Tetapi, Jenewa ternyata bukan tempat berlindung yang aman bagi semua orang. Michael Servetus, yang lahir pada 1511 di Spanyol, mempelajari bahasa Yunani, Latin, dan Ibrani serta kedokteran dan mungkin pernah bertemu Calvin saat keduanya belajar di Paris. Servetus mengetahui dari pelajaran Alkitabnya bahwa doktrin Tritunggal tidak berdasarkan Alkitab. Ia mencoba berkoresponden dengan Calvin tentang pokok tersebut, tetapi Calvin malah menganggap Servetus sebagai musuh. Karena ditindas oleh orang Katolik di Prancis, Servetus melarikan diri ke kotanya Calvin, Jenewa. Bukannya disambut, ia malah ditangkap, diadili sebagai bidah, dan dibakar di tiang pada 1553. ”Eksekusi Servetus terus menjadi aib bagi kehidupan dan karya sang Reformis besar [Calvin],” kata sejarawan Friedrich Oehninger.

════════

» **PERSYARATAN TUGAS**:
a: Jawablah pertanyaan berikut berdasarkan teks tentang Michael Servetus.
(i) Pada tahun berapa dan di negara mana Servetus lahir?
(ii) Oleh siapa Servetus ditindas di Prancis?
(iii) Sejarawan mana yang dikutip di akhir teks?
b: Teruskan teks tentang Michael Servetus mulai setelah kalimat terakhirnya.

» **ENTRI DATA**:
════════

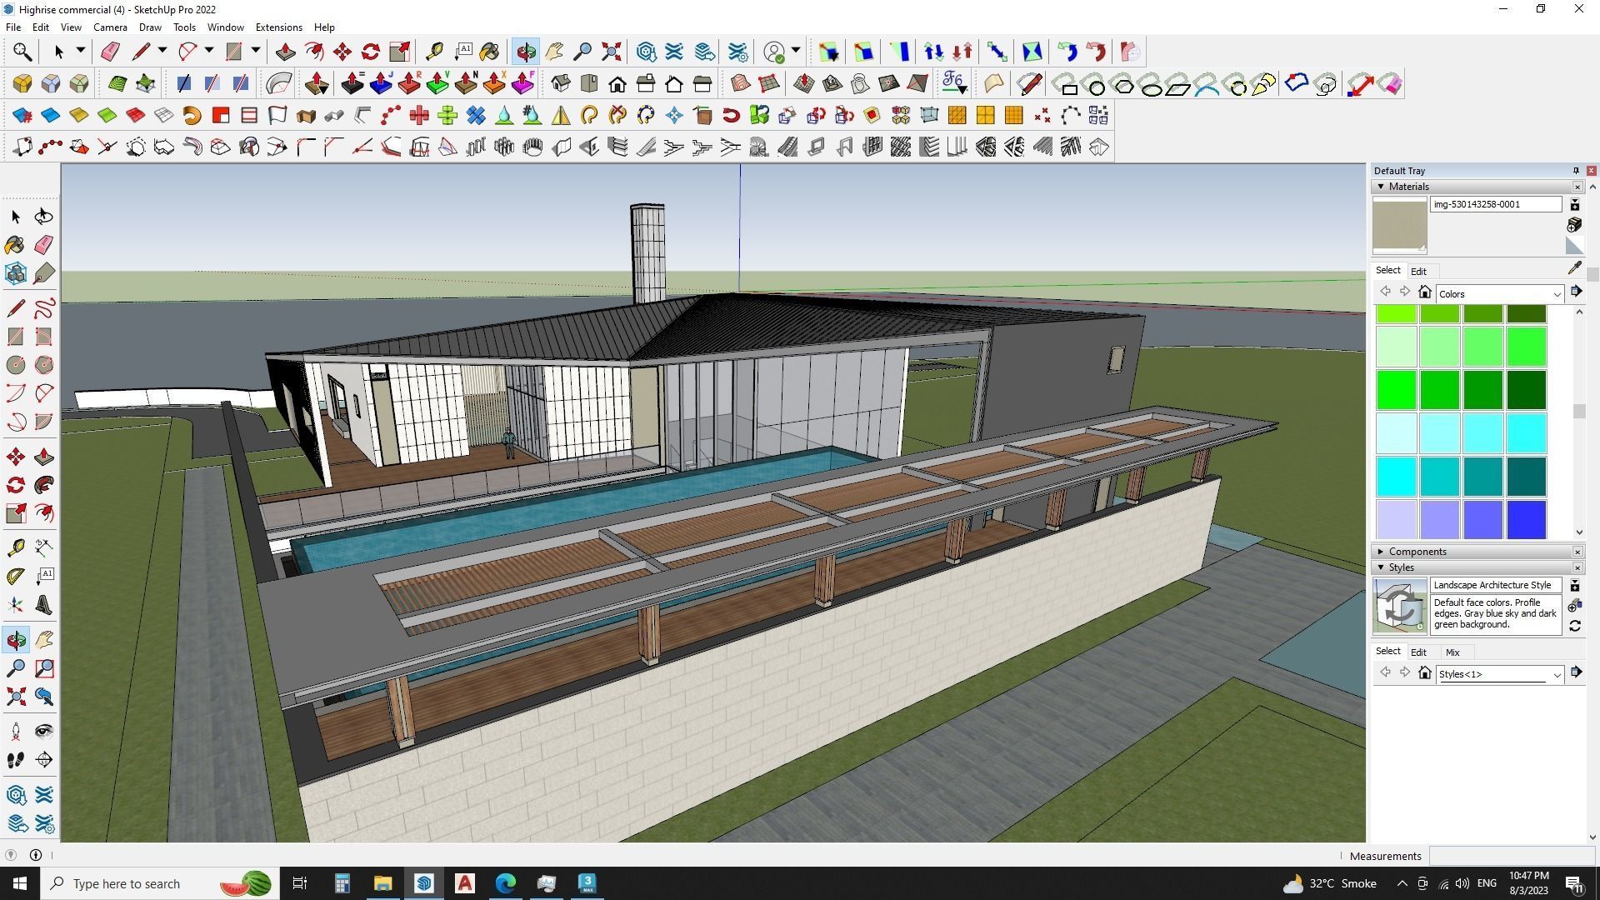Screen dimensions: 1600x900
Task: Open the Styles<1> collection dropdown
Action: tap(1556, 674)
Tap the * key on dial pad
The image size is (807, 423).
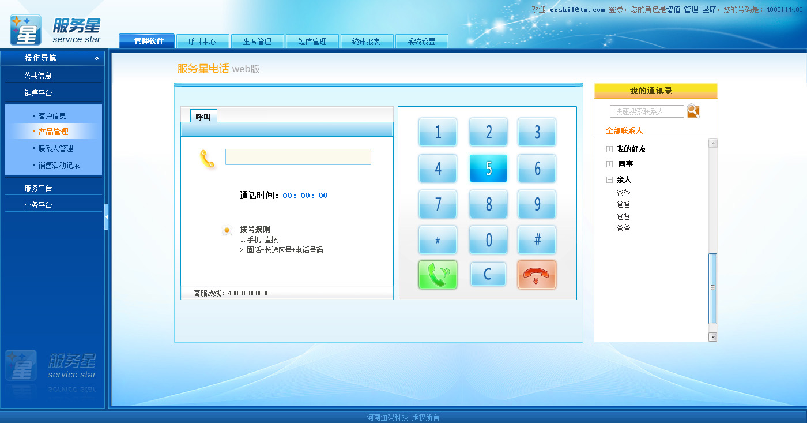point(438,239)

════════

» **KUNCI JAWABAN**:
a:
(i) Servetus lahir pada tahun 1511 di Spanyol.
(ii) Ia ditindas oleh orang Katolik di Prancis.
(iii) Sejarawan yang dikutip adalah Friedrich Oehninger.

b:
Calvin menghasilkan banyak sekali karya seraya ia mengupayakan reformasi. Ia dikabarkan telah menulis lebih dari 100 karya referensi dan 1.000 surat, serta telah menyampaikan sekitar 4.000 khotbah di Jenewa. Melalui semua itu, Calvin bukan hanya menyajikan pandangannya tentang bagaimana seharusnya Kekristenan itu melainkan juga berupaya menegakkan apa yang menurutnya adalah cara hidup orang Kristen yang semestinya, terutama di Jenewa, yang ia impikan akan menjadi kota Allah. *

Apa yang telah dihasilkan oleh upaya reformasi Calvin yang tak kenal letih di Jenewa? Menurut Kantor Statistik Federal Swiss, pada tahun 2000, hanya 16 persen penduduk Jenewa yang menjadi anggota Gereja Reformasi (Calvinis), dan ada lebih banyak orang Katolik daripada pengikut Calvin di kota itu.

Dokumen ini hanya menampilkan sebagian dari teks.